[plt-scheme] PLaneT: ssax, zip bugs in plt scheme 209

From: Allyn Dimock (dimock at cs.uml.edu)
Date: Fri May 27 15:28:40 EDT 2005

An exercise in rapid prototyping is coming along a bit slower than I
thought:

I am using PLT Scheme 209 trying to process some OpenOffice documents
(zipped collections of .xml files):

(require (planet "ssax.ss" ("lizorkin" "ssax.plt" 1 0)))
(require (planet "sxml.ss" ("lizorkin" "sxml.plt" 2 0)))
(require (planet "unzip.ss" ("dherman" "zip.plt" 1 1)))
had syntax error: missing ')' 


Trivial to fix -- inserted ')' as next to last character on line 163
in unzip.ss -- but why not found previously?
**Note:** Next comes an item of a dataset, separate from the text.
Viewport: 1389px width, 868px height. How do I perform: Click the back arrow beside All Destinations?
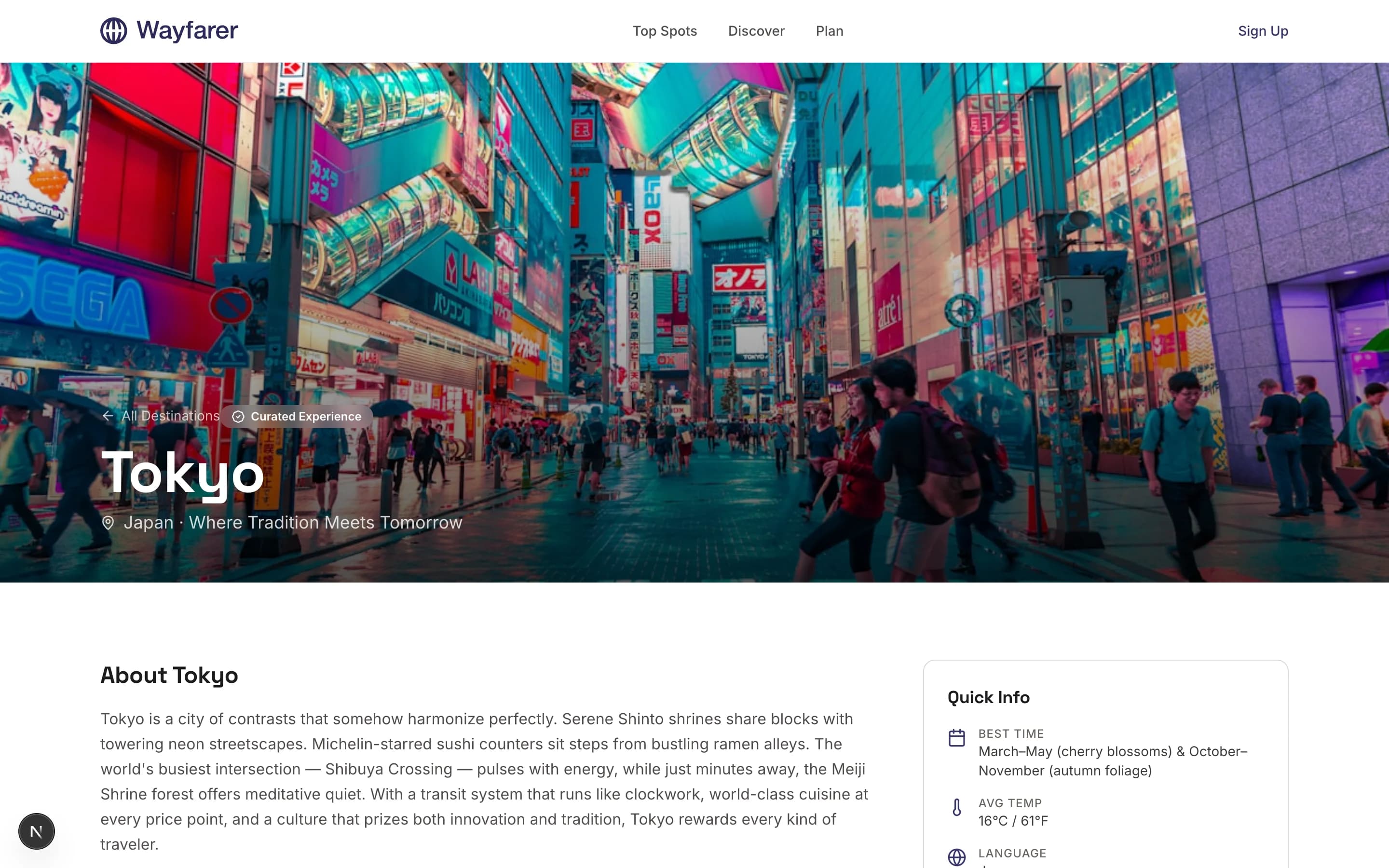pyautogui.click(x=109, y=416)
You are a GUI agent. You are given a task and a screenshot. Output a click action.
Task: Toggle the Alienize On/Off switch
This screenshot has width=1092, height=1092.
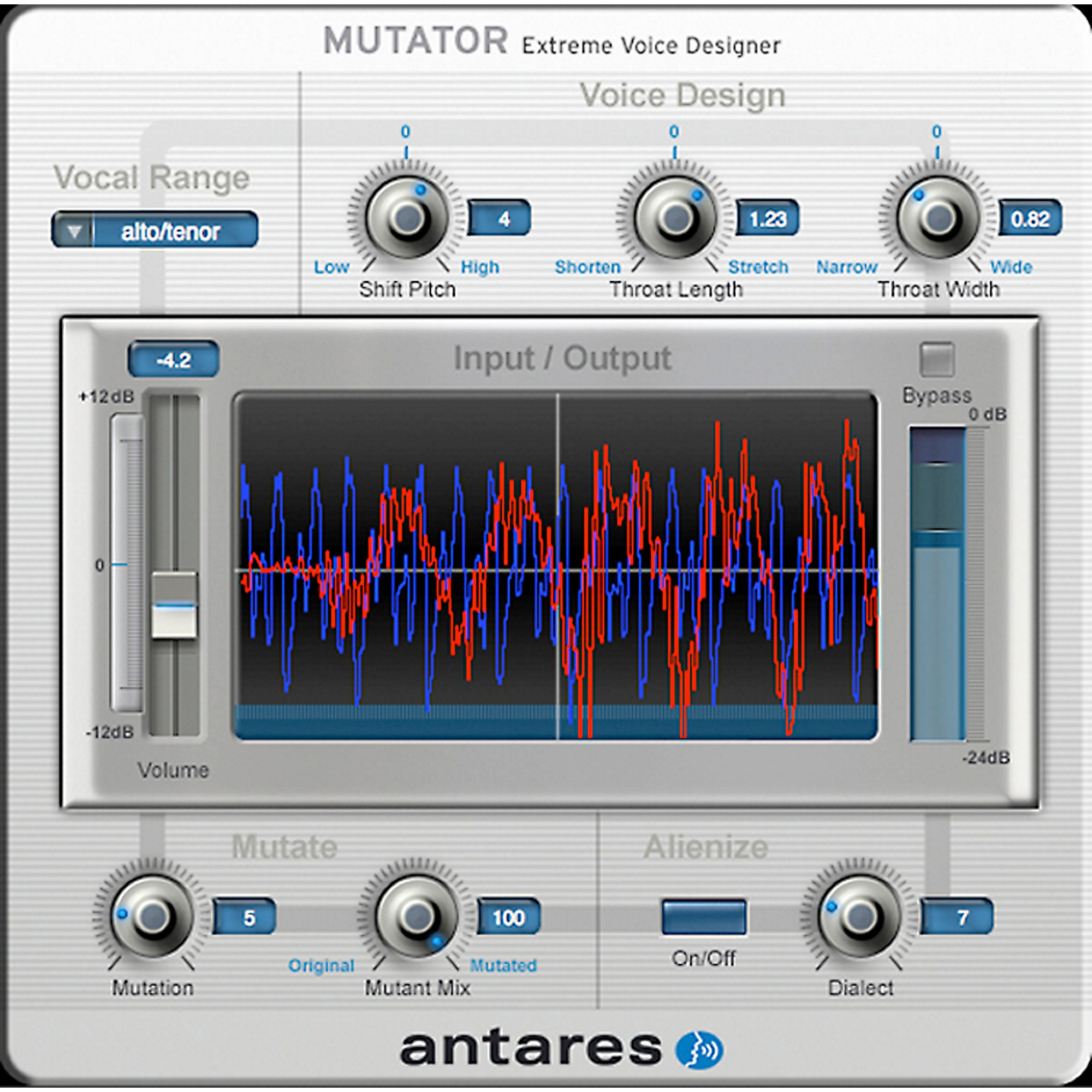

Then attemps to play with ssax parsing, taken from 
(define (outline xml-port)
  ((SSAX:make-parser ...
example in http://www-106.ibm.com/developerworks/library/x-matters31.html
gives

[document icon] .plt-scheme/planet/cache/lizorkin/ssax.plt/1/0/SSAX-code.ss:53:795:
find: bad syntax in: (find (((lambda (elem-gi seed) seed) (lambda
(elem-gi seed) (values #f (quote ()) (quote ()) seed)) (lambda (port
docname systemid internal-subset? seed) (when internal-subset?
(ssax:warn port "Internal DTD subset is not currently handled ")
(ssax:skip-internal-dtd port)) (ssax:warn port "DOCTYPE DECL " docname
" " systemid " found and skipped") (values #f (quote ()) (quote ())
seed)) ssax:make-parser/positional-args) (|FINISH-ELEMENT|)
(|CHAR-DATA-HANDLER|) (|PI| ())) (|NEW-LEVEL-SEED|))

clicking the document icon gives me the highlighted expression
(next positional-macro-name () (arg-name . arg-def) ...)
inside
(define-syntax labeled-arg-macro-name 
which is inside
(define-syntax ssax:define-labeled-arg-macro 
in SSAX-code.ss

This one I am not going to try to fix: the nested macro definitions
put me off a bit and sax & related technologies are new to me so my
debugging would necessarily be slow.

If the authors of these packages have later versions that work under
PLT 209, please let me know.  The versions used above are those that
Help Desk loaded from PLaneT.  In the mean time I will be switching my
experiments over to some other language hoping for better luck.